2017年6月，本研究通過對北京林業大學順義草地植物實驗站紫花苜蓿的調查發現一種葉部病害發生嚴重，對苜蓿的品質和產量造成了極大的影響，通過發病葉片的病斑觀察并結合顯微鏡下孢子形態觀察，初步確定病原菌為鏈格孢屬(Alternariasp.)，通過查閱文獻確定該苜蓿病害為苜蓿斑點病[8-9]。傳統的菌種鑒定方法易受到環境和人為因素的影響而表現不穩定且難以準確鑒定到種。真菌DNA堿基具有穩定性，借助PCR和測序等分子生物技術可以快速鑒定出真菌種類[25]。本實驗利用試劑盒提取了真菌DNA，分別利用引物ITS1/ITS4和OPA2-1R/OPA2-1F擴增出真菌核糖體ITS片段(547 bp)和OPA2-1片段(599bp)，經過Genbank比對結果均為交鏈格孢(Alternariaalternata)。

利用分離培養的真菌進行田間侵染、實驗室離體葉片法和水培枝條法侵染實驗，苜蓿發病癥狀均相似，葉尖發黃，病斑大小視嚴重程度而異，發病嚴重的葉片黃化、變干脫落(室外大田)、葉片變薄透明(離體葉片)，采集病葉重新鑒定真菌，仍為交鏈格孢菌，利用柯赫氏法則保證了實驗的準確性。本研究結合大田侵染實驗和室內侵染實驗，對21個紫花苜蓿品種對分離得到的鏈格孢做了抗性的初步研究，分析3種實驗方法，大田侵染、枝條水培侵染、離體葉片侵染后葉片病癥相似，但發病速度離體葉片>枝條水培>大田；離體葉片實驗易于控制100%濕度和最適宜孢子生長的溫度，3 d出現病癥，10 d發病率趨于穩定；枝條水培實驗控制80%的濕度和最適宜溫度，4 d天侵染成功出現癥狀；大田實驗視環境不可控因素影響未能達到最適發病條件，發病癥狀沒有實驗室條件控制下明顯，一周之后葉片出現病癥，病情指數低于實驗室條件下病情指數，但是大田侵染更接近自然發病條件，對于生產應用有直觀的參考價值。

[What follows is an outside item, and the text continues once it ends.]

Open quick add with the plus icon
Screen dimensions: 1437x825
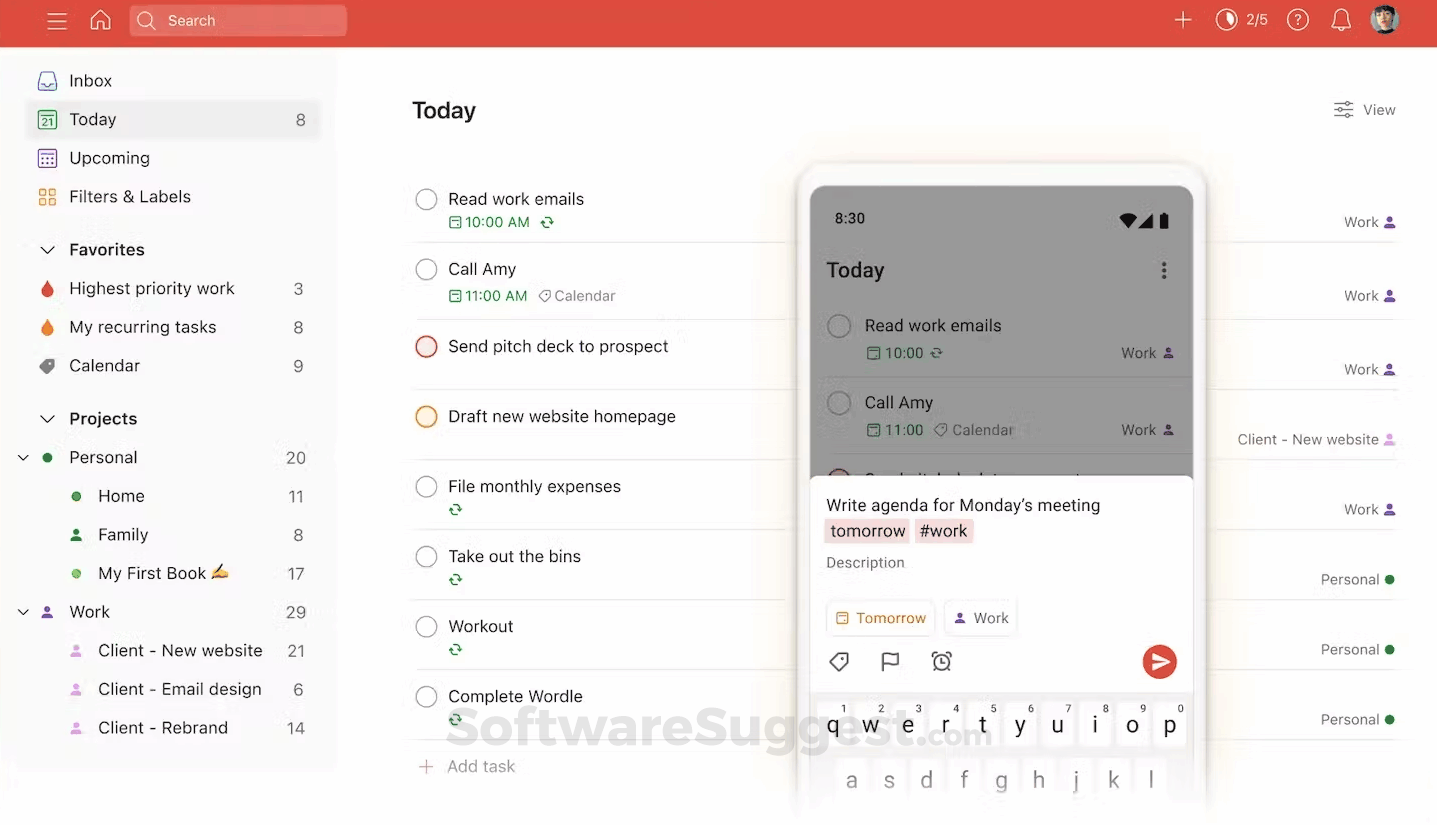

寄主植物與病原真菌的相互作用具有復雜性，利用生理生化指標可作為抗病性評價的輔助性方法。本實驗利用苯丙氨酸解氨酶活性作為指標參與抗病性評價。結果表明各苜蓿品種PAL酶活性存在顯著差異(P<0.05)，與大田實驗和離體葉片實驗的病情指數評價抗感病結果存在極大相似度。

由于3種實驗的影響因素不同，所造成評價苜蓿抗病性的影響差異還有待研究。3種指標所占的權重無法準確衡量，利用模糊隸屬函數法，對3個指標隸屬值求平均來綜合評價21個紫花苜蓿品種的抗病性強弱，抗性最強的是加拿大進口的英斯特品種，抗性最弱的是本土新疆大葉品種，為生產中選擇對苜蓿斑點病抗性強的苜蓿品種提供了參考。此外，多品種的抗性差異，為深入研究紫花苜蓿對苜蓿斑點病的抗感機理奠定了基礎，有利于今后深入研究抗病機理，減小鏈格孢菌產生的霉菌毒素和植物毒素對苜蓿生產造成的危害。